Многообразие выразительных и изобразительных средств языка и стиля, изобретательность в композиции и сюжетной организации произведения, полная свобода творческой фантазии _ все это заслуженно принесло двадцатым годам славу времени "великого эксперимента" и выдающихся художественных произведений. В драматургии _ М. Булгакова, В. Маяковского, Н. Эрдмана и многие другие. У послеоктябрьского Горького были драмы и социально-политические («Егор Булычов и другие», «Достигаев и другие», «Сомов и другие»), и социально- бытовые (второй вариант «Вассы Железновой»), и психологические («Чудаки»). На рубеже 1910–1920 гг. преемственность в напряженном искании «театральной истины» сохранялась и еще более усиливалась. Вопреки условно-плакатным спектаклям первых революционных лет и романтической мелодраме в период НЭПа, которая облекалась в условно-романтические, далекие от национальной действительности одежды, актуализировалась хроникально-документальная и историческая драматургия («Заговор императрицы» А. Толстого, «Пугачевщина» К. Тренева). Не иссякала потребность в социально-психологической реалистической драме.
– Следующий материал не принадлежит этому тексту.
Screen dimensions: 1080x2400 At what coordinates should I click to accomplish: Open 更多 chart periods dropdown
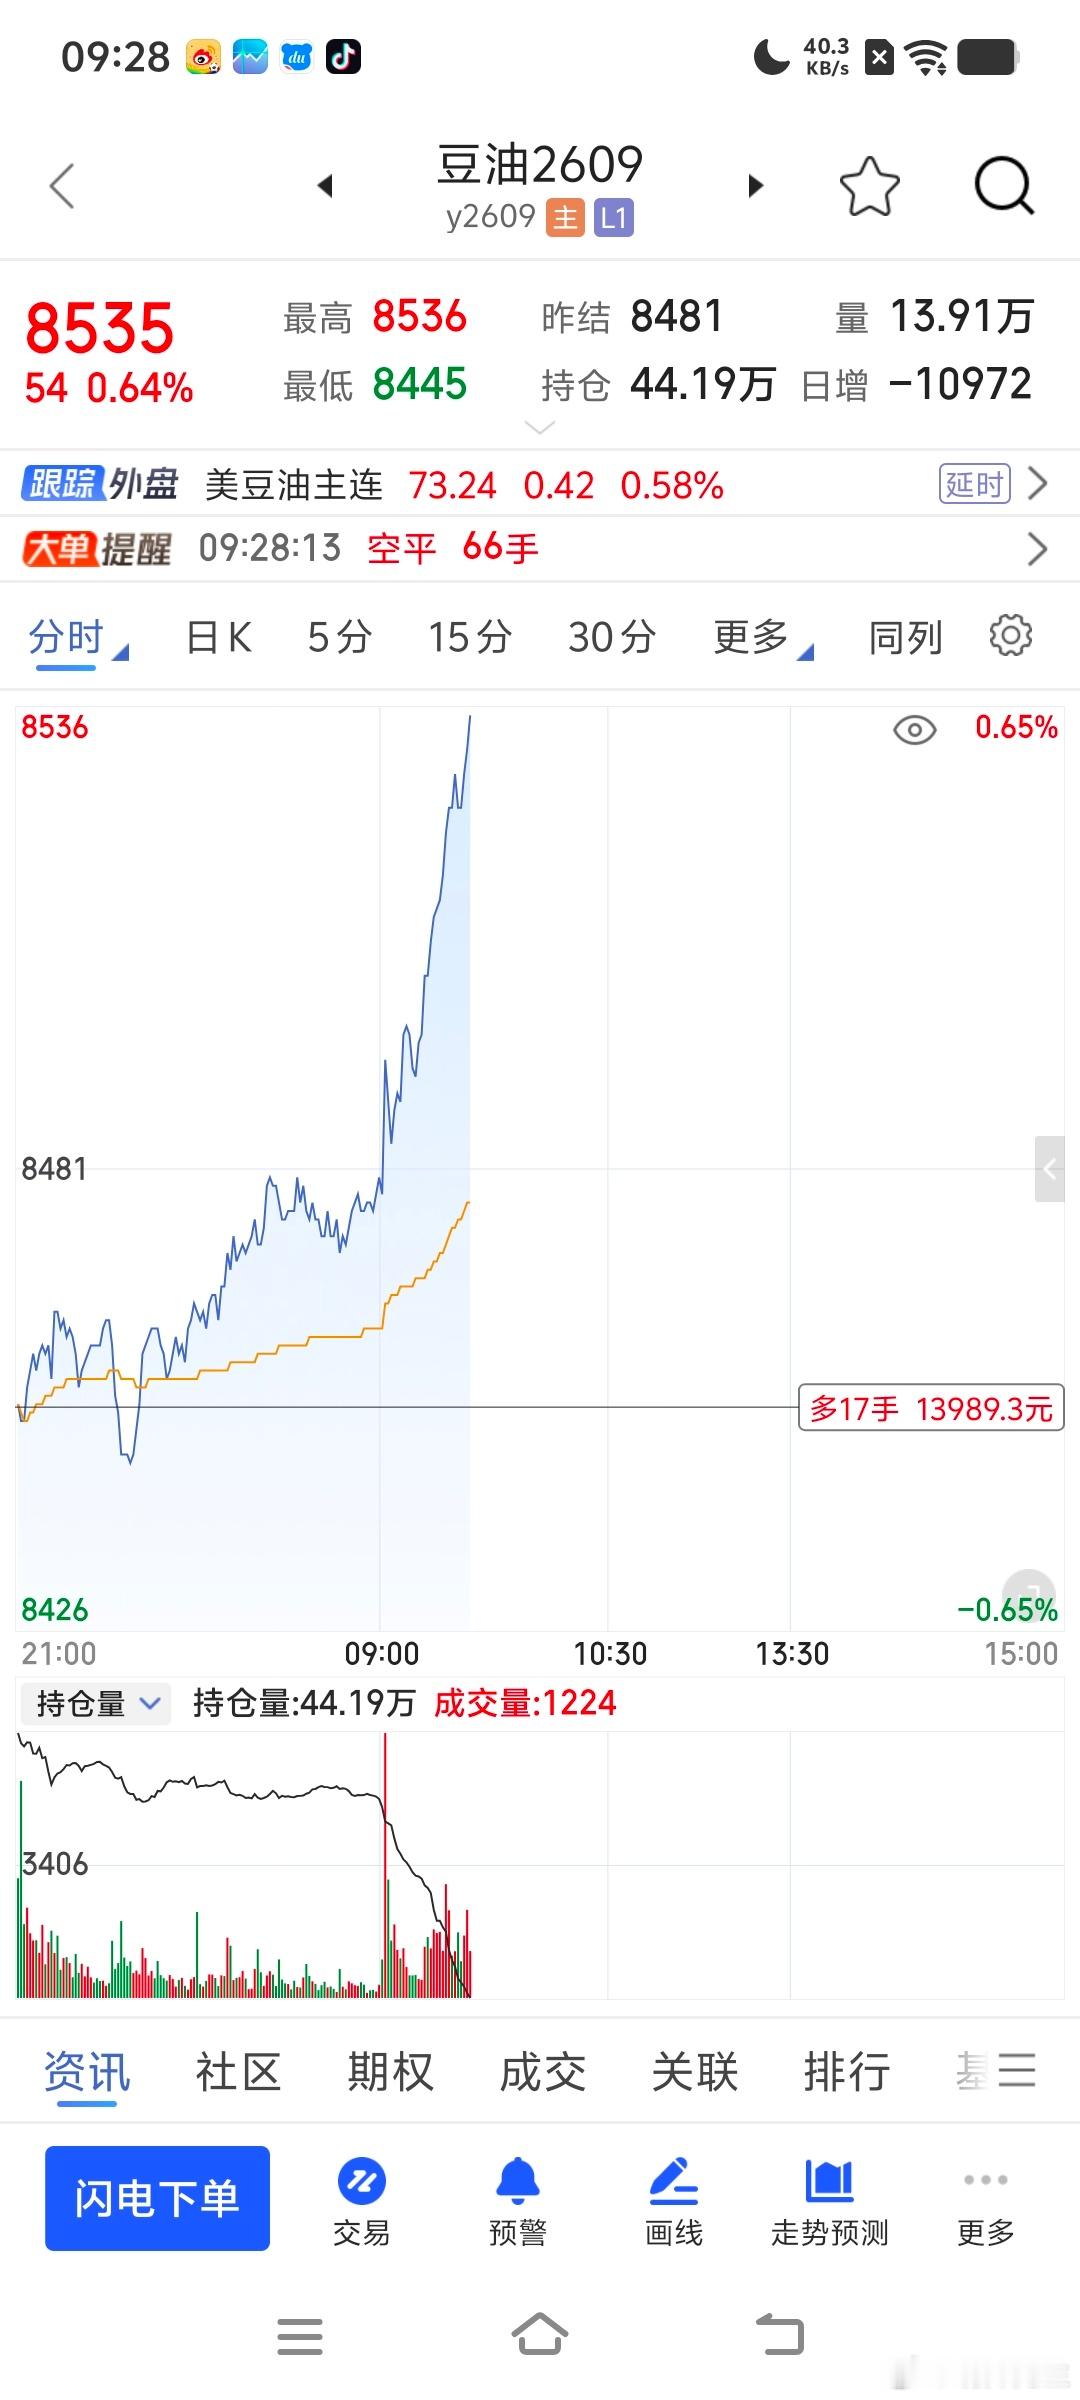(x=763, y=637)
Это нашло выражение в лозунге, сформулированном в 1923 г. наркомом просвещения и известным критиком и драматургом А. Луначарским: «Назад к Островскому!» Художественное воплощение новой революционной действительности в традиционной для русской литературы реалистической манере на фоне засилья агитационно-плакатных и массово-зрелищных форм стало точкой отсчета для дальнейшего развития драматургии. Эти поиски должны были отвечать новой психологии в единстве с комментирующей ее авторской мыслью и предполагали «необыкновенную простоту и убедительность» вплоть до ясности дикции, четкости жеста, что оказалось для советской драматургии благотворным. Первая советская классическая драма – пьеса Константина Тренева «Любовь Яровая» (1925). «Пьеса «Любовь Яровая» сделалась, если можно сказать, наиболее полной и, главное, первой хрестоматией новых сценических амплуа, впоследствии так или иначе развиваемых советской драматургией.
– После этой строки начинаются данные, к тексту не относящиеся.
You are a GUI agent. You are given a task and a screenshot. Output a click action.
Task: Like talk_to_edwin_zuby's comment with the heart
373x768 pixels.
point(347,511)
Особый реалистический путь – интеграция в одном произведении реалистической и модернистской тенденций. Такая драма мастерски стилизовала традиции народной драмы, как, например, в пьесе А. Ремизова «Царь Максимилиан» (1919). В наши дни актуализирована пьеса Е. Замятина «Блоха» (1924), уникальная, как ее определяют и зарубежные, и отечественные исследователи. В ней был найден, с одной стороны, новаторский драматургический аналог сказового начала эпической прозы Лескова (комедианты, халдеи в пьесе, разыгрывая судьбу лесковского Левши, выражают точку зрения народа). С другой стороны, в пьесе заложены народные игровые традиции. «Это именно – игра, дающая полный простор фантазии, оправдывающая любые чудеса, неожиданности, анахронизмы», – писал о «Блохе» сам Замятин в статье «Народный театр». Предвосхищая постмодернистов, Замятин пишет свою пьесу в духе римейка, но придает иное звучание образу царя, вводит новые игровые персонажи: это, прежде всего, комедианты, халдеи, выступающие в прологе и в конце актов непосредственно общающиеся со зрителем (это второй – смеховой – полюс). Халдеи на глазах у зрителя перевоплощаются в персонажей, свободно передвигающихся в пространстве (царский дворец, Тула, Лондон).
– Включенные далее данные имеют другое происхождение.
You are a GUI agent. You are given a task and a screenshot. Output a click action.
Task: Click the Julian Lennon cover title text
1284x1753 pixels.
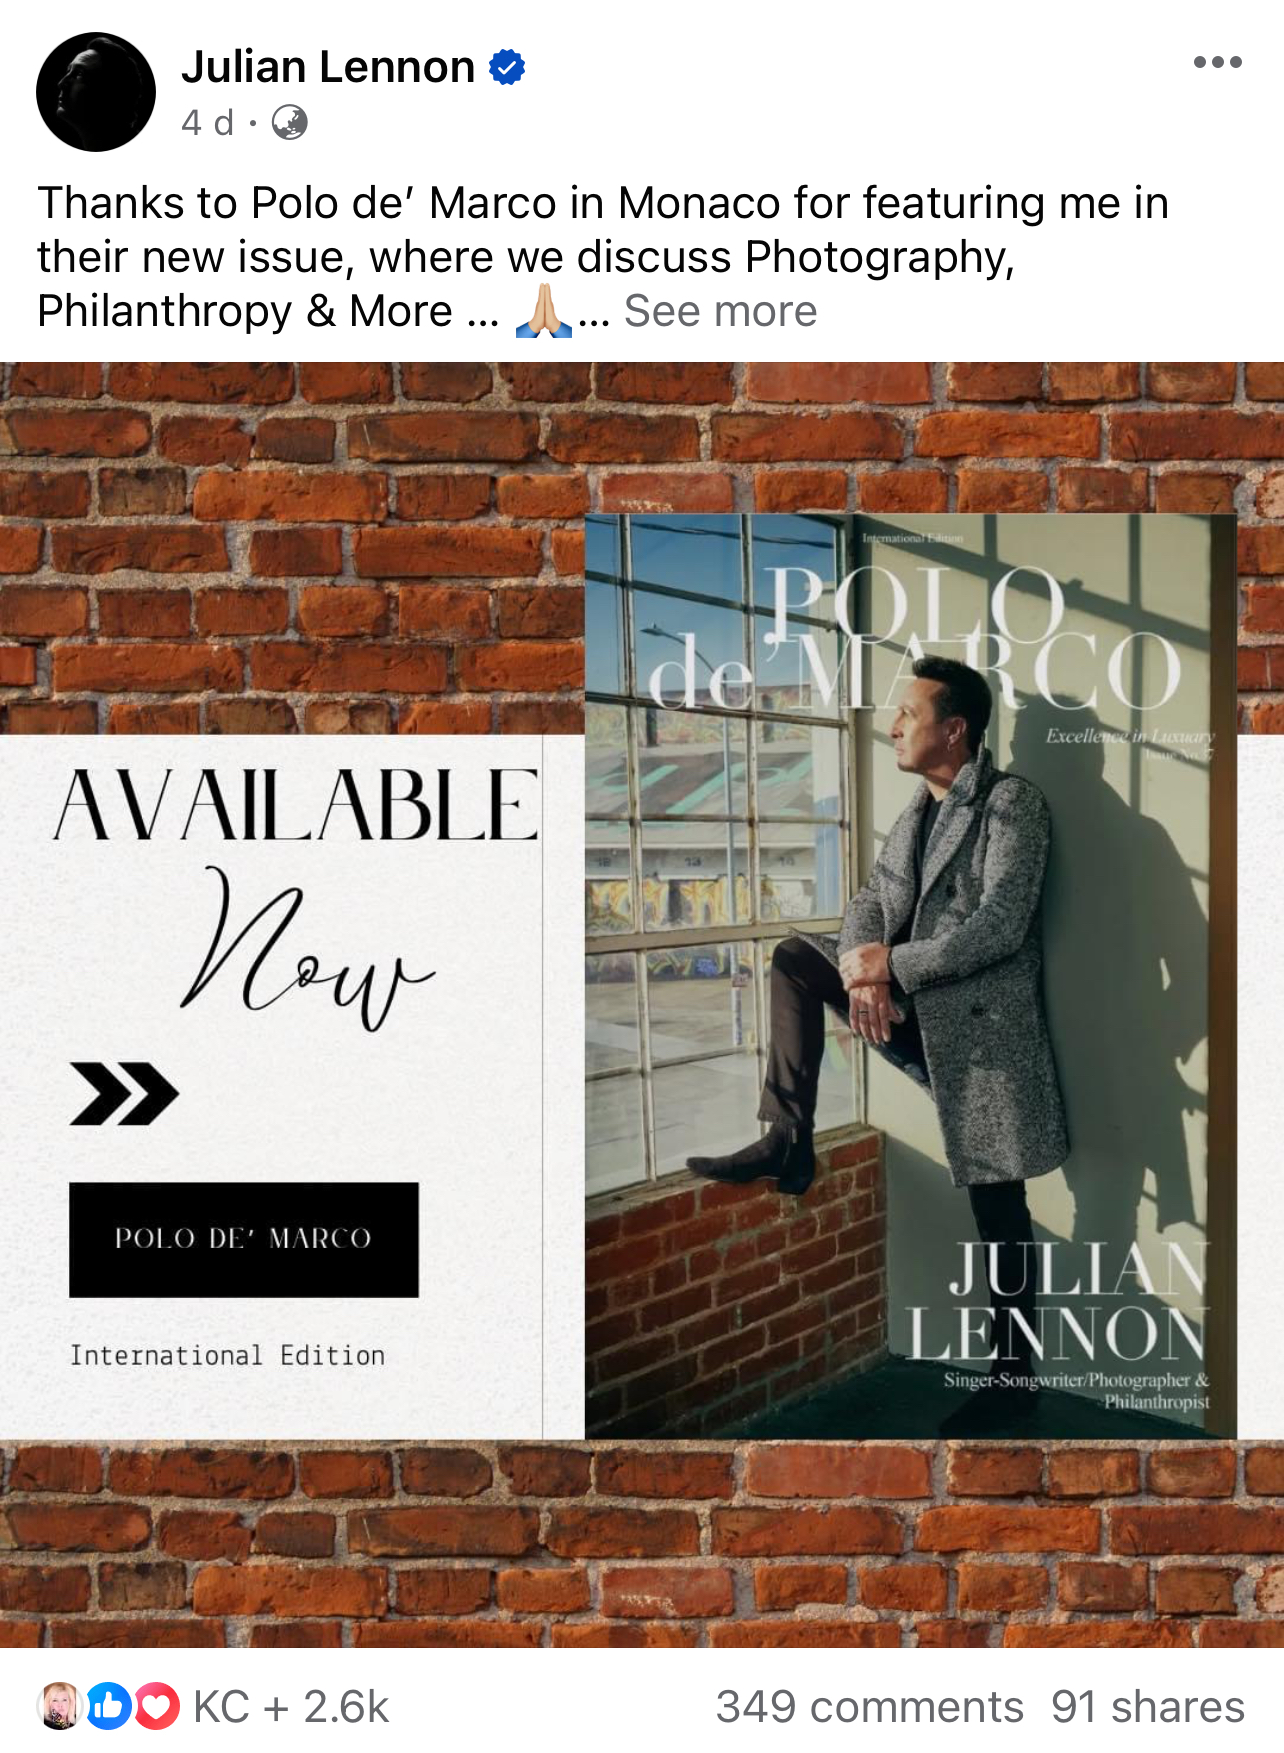coord(1058,1301)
Воздействие модернизма прослеживается и в пьесе М. Булгакова «Бег» (1926). Выключенная из своего литературно-театрального контекста она, к сожалению, не смогла оказать влияния на развитие русской драматургии того периода и была востребована лишь в конце ХХ в. Но теперь очевидно, что многообразие художественных тенденций в драматургии эпохи модернизма не могло не привести к их взаимовлиянию. Это повлияло на эволюцию М. Булгакова: от достаточно традиционных «Дней Турбиных», созданных по мотивам «Белой гвардии», к модернистски окрашенному «Бегу». Драматургия Булгакова олицетворяет собой многоцветный спектр возможностей драматического литературного рода: наряду с названными пьесами создавалась и юморина: комедия «Зойкина квартира», искрящаяся юмором пьеса «Иван Васильевич меняет профессию». Естественно, что в послеоктябрьской драматургии, как и в поэзии, и прозе, были ярко выражены романтические тенденции, воплощающие революционную героику. В пьесах, которые можно отнести одновременно и к реалистическим, и к романтическим, перипетии Гражданской войны раскрывались с изрядной долей публицистичности (Билль-Белоцерковский «Шторм», Вс. Вишневский «Первая конная»). Развивались и традиции условно-экспрессионистской драмы с ярко выраженным рационалистическим, логическим началом. Для такого типа творчества характерен подчеркнутый интерес к социальным и философским идеям, к социальной сущности характеров и явлений. Для них характерны предельная обобщенность образов, свободное совмещение далеких локальных и временных планов, постановка сугубо злободневных и вместе с тем «вечных» проблем. К таковым можно отнести пьесы А. Луначарского, А. Файко, Е. Шварца, «Баню» В. Маяковского, «Командарм-2» И. Сельвинского. Такие пьесы в своей поэтике имели немало общего с романтическим театром (поэтому их зачастую и относят к романтическим): опору на ассоциации, преобладание поэтической условности. В таких пьесах рационалистическое начало определялось программными установками их авторов. Это театр поэтической условности, с ярко выраженной логизированностью сюжета и образной системы, заданностью (как теперь говорят, авторской рефлексией). В этом можно увидеть типологическое родство русских драматургов 1920-х гг. с «эпическим театром» Брехта.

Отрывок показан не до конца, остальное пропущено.